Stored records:
----------
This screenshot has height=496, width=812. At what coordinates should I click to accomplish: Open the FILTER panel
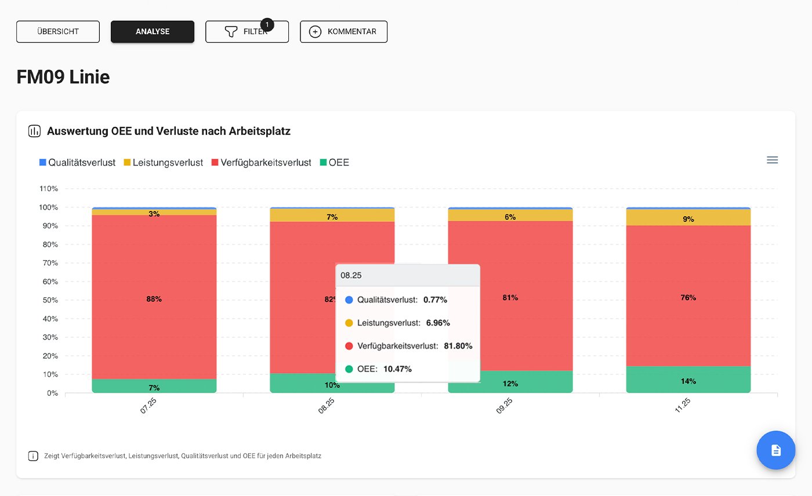[x=247, y=31]
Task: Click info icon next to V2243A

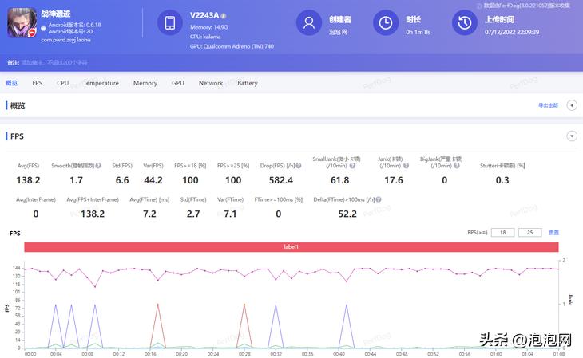Action: point(224,16)
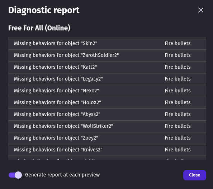Click the Nexo2 missing behaviors entry
Screen dimensions: 213x189
[x=107, y=91]
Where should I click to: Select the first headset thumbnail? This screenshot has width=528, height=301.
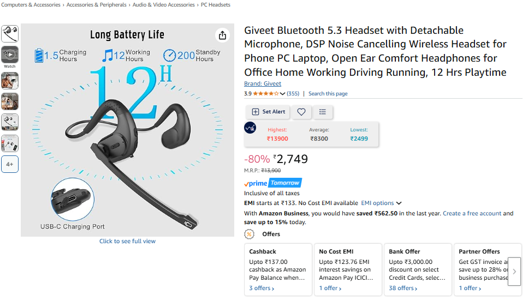[10, 34]
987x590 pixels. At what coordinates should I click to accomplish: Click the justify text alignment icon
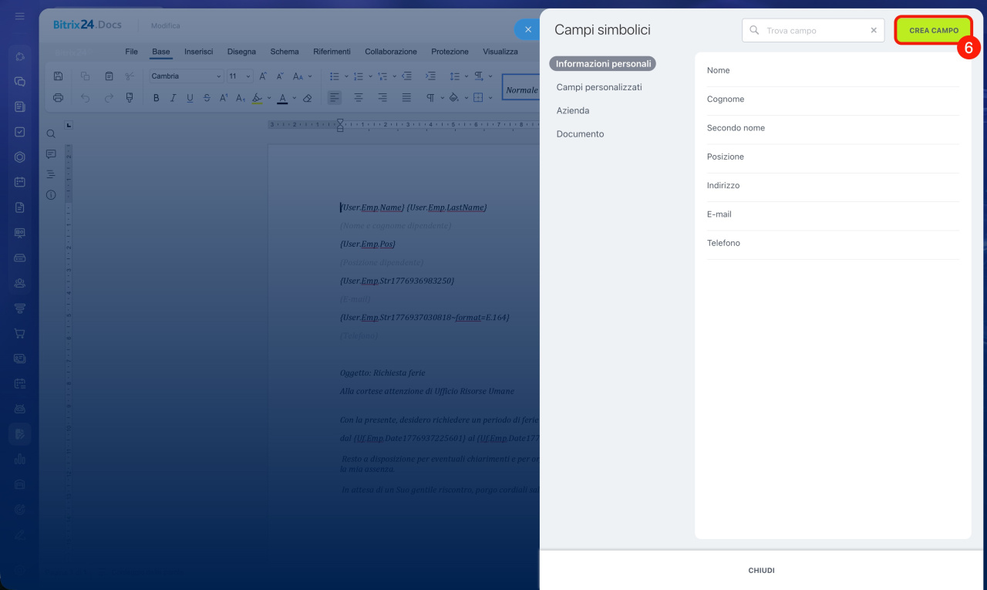[x=406, y=98]
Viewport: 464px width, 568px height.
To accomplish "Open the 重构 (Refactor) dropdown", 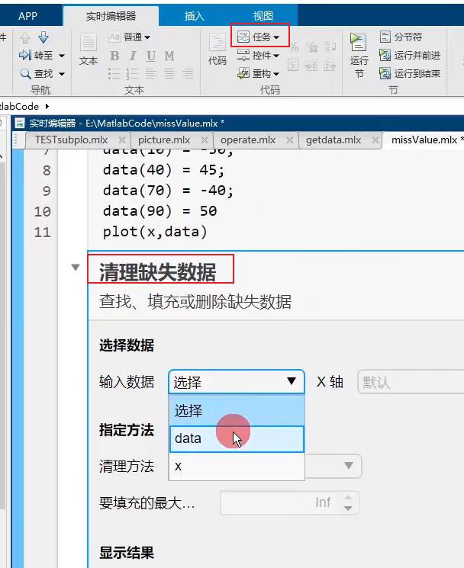I will [259, 74].
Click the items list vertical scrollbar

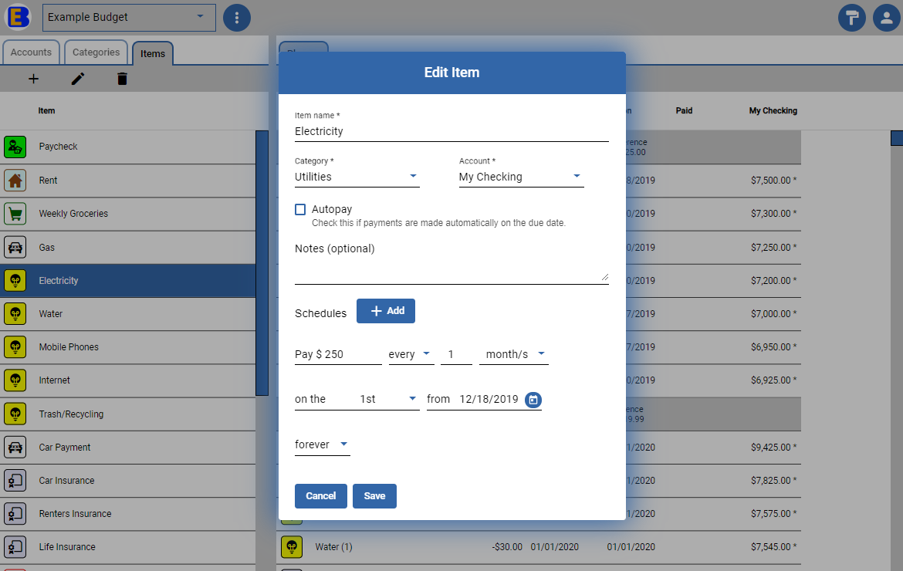click(262, 263)
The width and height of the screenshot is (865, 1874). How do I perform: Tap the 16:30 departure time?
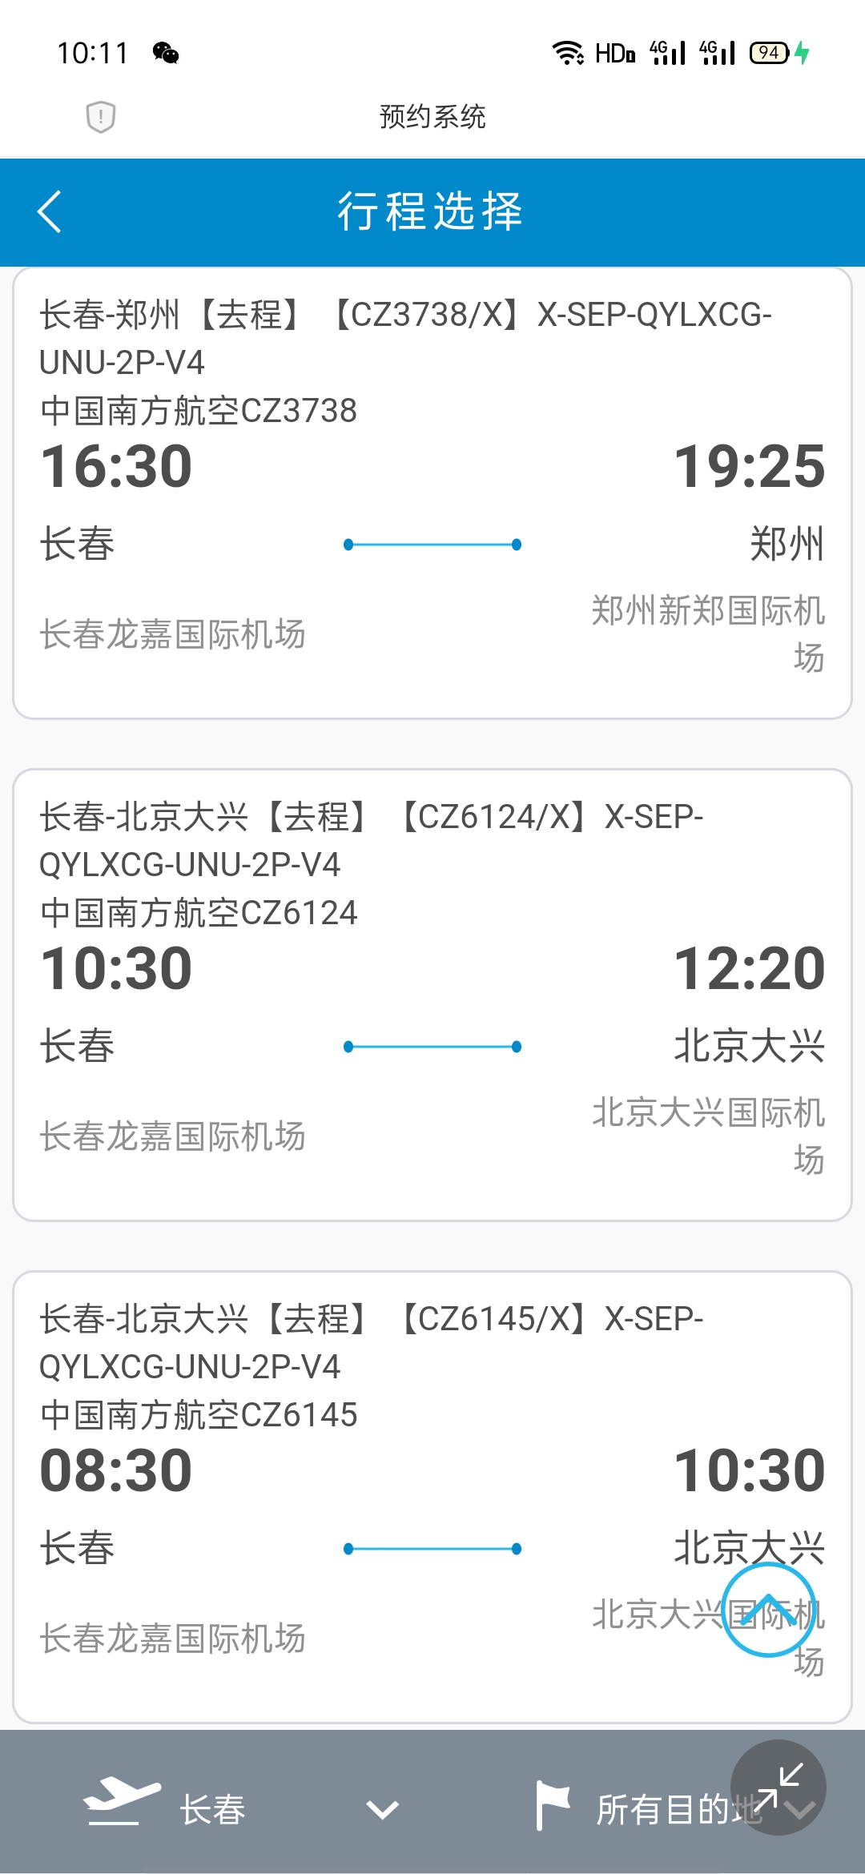(116, 466)
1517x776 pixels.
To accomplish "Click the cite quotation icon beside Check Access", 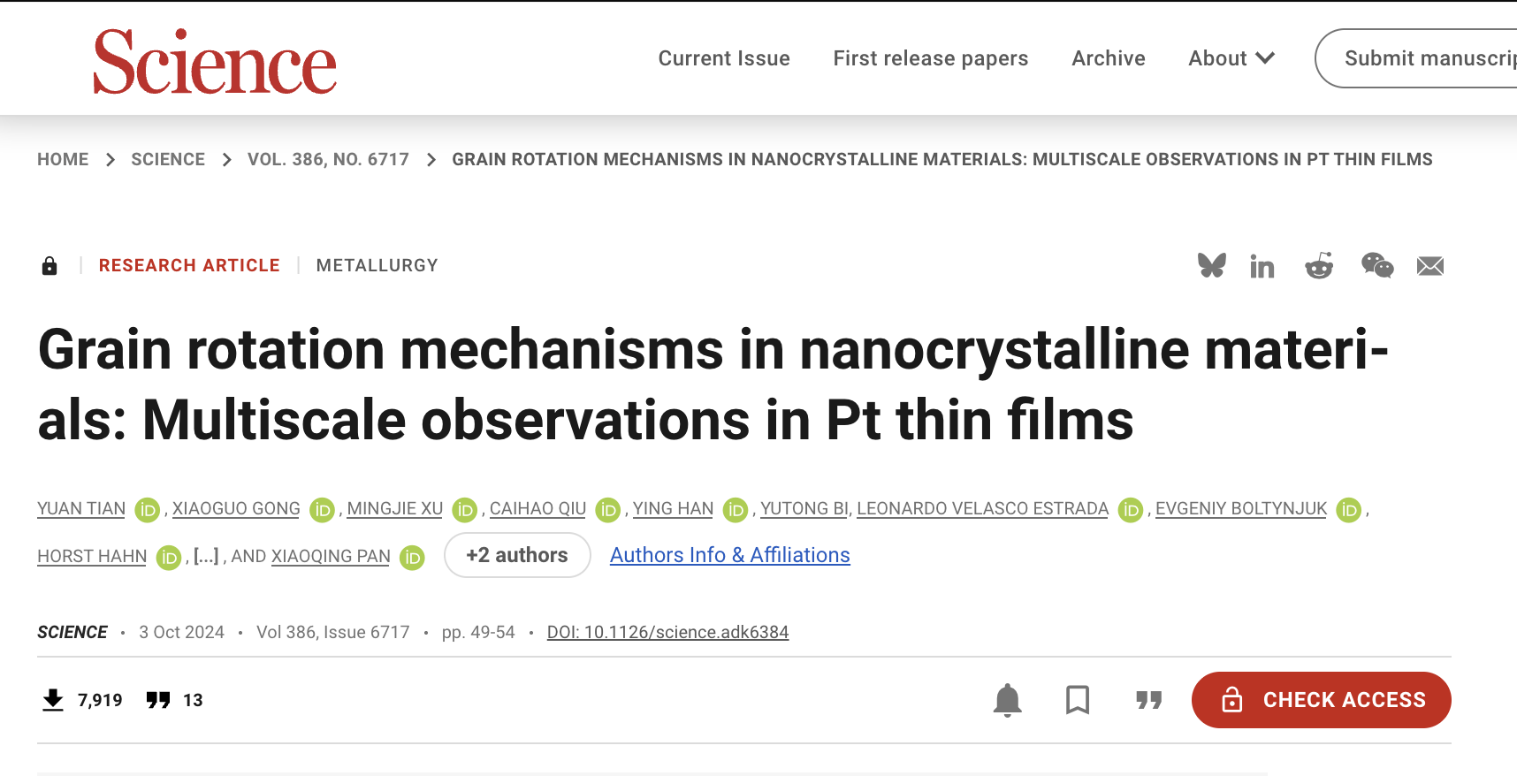I will pyautogui.click(x=1148, y=700).
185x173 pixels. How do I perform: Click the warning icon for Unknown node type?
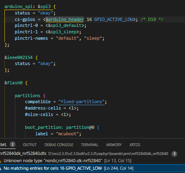(0, 161)
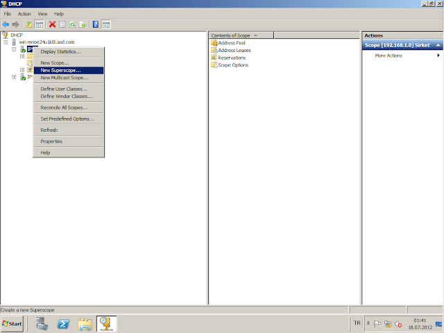Viewport: 444px width, 333px height.
Task: Click the Back arrow toolbar icon
Action: [6, 24]
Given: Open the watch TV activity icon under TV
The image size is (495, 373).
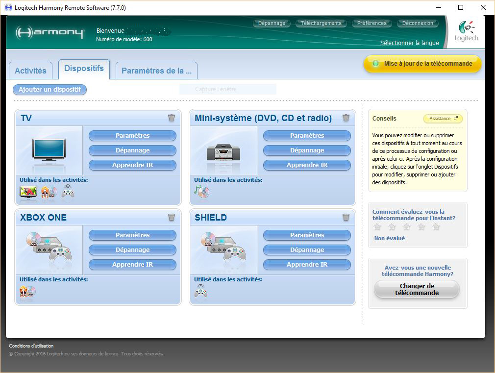Looking at the screenshot, I should (x=28, y=192).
----------
Your goal:
When you come to the line containing "185x173 pixels. How" in the records above, repeat that line and all lines after it exactly, but not the pictures.

Completed task:
185x173 pixels. How do I perform: Click the warning icon for Unknown node type?
(0, 161)
Viewport: 444px width, 333px height.
Task: Click the Back arrow toolbar icon
Action: [6, 24]
Given: Open the watch TV activity icon under TV
The image size is (495, 373).
Looking at the screenshot, I should (x=28, y=192).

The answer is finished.